## WHAT YOU HAVE TO DO:
Reproduce the data below line by line, from its first line to the line with "Select the 平均速度 2.0km/h row", both included, and nothing past that point.

----- DATASET -----

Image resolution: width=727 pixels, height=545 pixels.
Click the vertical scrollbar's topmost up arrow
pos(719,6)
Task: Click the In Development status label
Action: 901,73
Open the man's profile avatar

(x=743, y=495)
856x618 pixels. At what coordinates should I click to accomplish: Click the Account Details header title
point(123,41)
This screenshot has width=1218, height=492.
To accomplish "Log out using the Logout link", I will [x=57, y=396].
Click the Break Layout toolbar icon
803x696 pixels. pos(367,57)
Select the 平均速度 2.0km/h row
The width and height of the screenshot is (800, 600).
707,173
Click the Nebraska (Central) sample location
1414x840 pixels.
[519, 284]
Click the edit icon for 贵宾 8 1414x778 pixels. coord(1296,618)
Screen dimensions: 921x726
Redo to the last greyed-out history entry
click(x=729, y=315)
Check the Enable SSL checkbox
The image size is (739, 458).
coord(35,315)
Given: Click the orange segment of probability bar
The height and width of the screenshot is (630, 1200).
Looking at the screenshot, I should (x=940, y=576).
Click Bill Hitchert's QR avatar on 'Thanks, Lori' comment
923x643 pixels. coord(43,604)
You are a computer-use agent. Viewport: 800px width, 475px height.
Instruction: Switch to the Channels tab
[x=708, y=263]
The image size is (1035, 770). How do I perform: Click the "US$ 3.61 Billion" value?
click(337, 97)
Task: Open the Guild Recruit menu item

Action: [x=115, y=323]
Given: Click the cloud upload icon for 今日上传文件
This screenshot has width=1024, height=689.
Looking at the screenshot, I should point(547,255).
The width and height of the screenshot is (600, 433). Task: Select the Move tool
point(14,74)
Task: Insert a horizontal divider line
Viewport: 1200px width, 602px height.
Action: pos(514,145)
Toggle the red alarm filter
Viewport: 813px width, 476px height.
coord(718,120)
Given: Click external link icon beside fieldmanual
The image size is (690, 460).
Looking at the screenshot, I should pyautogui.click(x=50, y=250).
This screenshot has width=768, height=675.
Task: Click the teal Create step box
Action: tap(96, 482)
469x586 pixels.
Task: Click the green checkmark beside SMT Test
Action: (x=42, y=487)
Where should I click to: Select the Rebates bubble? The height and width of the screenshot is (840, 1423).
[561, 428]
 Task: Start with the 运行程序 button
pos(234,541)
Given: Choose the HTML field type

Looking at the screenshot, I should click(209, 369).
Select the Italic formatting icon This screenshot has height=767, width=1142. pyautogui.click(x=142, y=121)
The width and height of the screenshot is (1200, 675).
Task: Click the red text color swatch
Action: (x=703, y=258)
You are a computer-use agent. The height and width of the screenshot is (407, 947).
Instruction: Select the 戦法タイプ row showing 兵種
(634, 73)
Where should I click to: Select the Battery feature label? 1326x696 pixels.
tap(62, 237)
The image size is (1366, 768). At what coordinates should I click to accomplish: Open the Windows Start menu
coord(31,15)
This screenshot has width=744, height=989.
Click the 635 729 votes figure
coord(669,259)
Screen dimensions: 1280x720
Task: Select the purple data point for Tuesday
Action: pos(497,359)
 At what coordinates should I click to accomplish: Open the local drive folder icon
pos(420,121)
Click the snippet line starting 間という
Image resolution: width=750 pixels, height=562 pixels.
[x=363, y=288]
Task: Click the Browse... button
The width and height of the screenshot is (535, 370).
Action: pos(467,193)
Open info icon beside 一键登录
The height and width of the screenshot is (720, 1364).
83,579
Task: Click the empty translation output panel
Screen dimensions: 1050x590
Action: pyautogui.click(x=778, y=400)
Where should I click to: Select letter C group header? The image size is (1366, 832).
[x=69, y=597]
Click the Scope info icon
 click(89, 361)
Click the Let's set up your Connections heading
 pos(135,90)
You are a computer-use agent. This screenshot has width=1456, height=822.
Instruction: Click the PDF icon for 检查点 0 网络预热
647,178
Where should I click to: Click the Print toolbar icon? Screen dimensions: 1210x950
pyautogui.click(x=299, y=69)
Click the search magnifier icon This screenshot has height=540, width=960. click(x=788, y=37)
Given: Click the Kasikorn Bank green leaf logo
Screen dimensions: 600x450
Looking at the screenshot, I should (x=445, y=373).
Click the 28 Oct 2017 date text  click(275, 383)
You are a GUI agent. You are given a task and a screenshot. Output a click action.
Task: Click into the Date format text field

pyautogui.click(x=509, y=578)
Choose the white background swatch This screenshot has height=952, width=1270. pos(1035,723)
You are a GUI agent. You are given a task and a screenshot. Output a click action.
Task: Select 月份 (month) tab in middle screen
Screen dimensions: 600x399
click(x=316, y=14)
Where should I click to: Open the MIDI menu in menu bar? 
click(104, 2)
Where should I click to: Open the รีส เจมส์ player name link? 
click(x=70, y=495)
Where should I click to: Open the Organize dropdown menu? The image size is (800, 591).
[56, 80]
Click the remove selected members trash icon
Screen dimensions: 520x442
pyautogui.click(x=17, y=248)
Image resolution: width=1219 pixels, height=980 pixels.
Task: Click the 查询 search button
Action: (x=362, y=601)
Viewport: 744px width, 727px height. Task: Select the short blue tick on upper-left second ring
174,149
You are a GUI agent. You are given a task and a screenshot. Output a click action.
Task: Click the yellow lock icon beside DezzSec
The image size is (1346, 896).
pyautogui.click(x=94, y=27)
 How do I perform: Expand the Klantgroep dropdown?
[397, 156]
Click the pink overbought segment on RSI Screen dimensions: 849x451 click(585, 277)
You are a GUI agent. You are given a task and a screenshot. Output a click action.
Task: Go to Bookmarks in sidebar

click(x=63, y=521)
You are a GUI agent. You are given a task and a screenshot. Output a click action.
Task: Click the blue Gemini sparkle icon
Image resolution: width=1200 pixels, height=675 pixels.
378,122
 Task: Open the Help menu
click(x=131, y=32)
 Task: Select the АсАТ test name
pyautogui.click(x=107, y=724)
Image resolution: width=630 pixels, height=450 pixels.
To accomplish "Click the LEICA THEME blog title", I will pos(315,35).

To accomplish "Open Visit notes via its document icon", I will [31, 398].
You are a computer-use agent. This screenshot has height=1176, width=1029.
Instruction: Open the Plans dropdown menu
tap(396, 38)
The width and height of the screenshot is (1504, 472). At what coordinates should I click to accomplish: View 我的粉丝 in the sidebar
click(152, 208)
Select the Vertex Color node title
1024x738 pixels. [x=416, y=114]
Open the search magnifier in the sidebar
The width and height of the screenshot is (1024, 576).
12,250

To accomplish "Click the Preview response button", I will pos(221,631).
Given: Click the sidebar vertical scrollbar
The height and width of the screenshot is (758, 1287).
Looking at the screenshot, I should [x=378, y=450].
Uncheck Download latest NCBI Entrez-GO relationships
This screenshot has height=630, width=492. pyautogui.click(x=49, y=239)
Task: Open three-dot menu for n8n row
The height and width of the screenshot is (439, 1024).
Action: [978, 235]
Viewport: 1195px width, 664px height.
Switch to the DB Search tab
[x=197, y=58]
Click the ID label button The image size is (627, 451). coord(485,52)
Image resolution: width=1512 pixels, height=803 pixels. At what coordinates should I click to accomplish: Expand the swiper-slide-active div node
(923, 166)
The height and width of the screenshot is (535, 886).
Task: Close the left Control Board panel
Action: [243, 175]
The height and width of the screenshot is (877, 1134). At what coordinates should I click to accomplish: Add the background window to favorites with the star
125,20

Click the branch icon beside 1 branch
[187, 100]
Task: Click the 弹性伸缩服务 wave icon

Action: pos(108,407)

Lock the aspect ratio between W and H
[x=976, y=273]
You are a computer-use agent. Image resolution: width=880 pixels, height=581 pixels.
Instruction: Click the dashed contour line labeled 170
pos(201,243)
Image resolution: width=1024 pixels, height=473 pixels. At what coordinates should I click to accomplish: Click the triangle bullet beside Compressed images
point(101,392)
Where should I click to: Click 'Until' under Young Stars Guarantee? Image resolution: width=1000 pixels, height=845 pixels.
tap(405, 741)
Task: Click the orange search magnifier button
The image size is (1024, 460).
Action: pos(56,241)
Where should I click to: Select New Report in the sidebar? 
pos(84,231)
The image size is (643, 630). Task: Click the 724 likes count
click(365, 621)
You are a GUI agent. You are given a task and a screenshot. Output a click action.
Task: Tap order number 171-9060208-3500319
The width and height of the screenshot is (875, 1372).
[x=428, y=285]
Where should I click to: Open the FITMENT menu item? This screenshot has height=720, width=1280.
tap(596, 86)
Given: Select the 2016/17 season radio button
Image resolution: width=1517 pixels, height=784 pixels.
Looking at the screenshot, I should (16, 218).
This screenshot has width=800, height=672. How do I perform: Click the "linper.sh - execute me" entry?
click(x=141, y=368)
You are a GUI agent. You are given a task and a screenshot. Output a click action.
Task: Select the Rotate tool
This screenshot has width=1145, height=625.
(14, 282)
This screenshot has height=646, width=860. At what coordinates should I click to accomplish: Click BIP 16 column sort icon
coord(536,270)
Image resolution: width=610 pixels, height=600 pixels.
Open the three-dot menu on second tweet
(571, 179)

-----

## RESULT FOR THIS EXERCISE:
Image resolution: width=727 pixels, height=545 pixels.
Click the vertical scrollbar's topmost up arrow
pos(719,6)
Task: Click the In Development status label
Action: 901,73
Open the man's profile avatar

(x=743, y=495)
856x618 pixels. At what coordinates should I click to accomplish: Click the Account Details header title
point(123,41)
This screenshot has width=1218, height=492.
To accomplish "Log out using the Logout link", I will [x=57, y=396].
Click the Break Layout toolbar icon
803x696 pixels. pos(367,57)
Select the 平均速度 2.0km/h row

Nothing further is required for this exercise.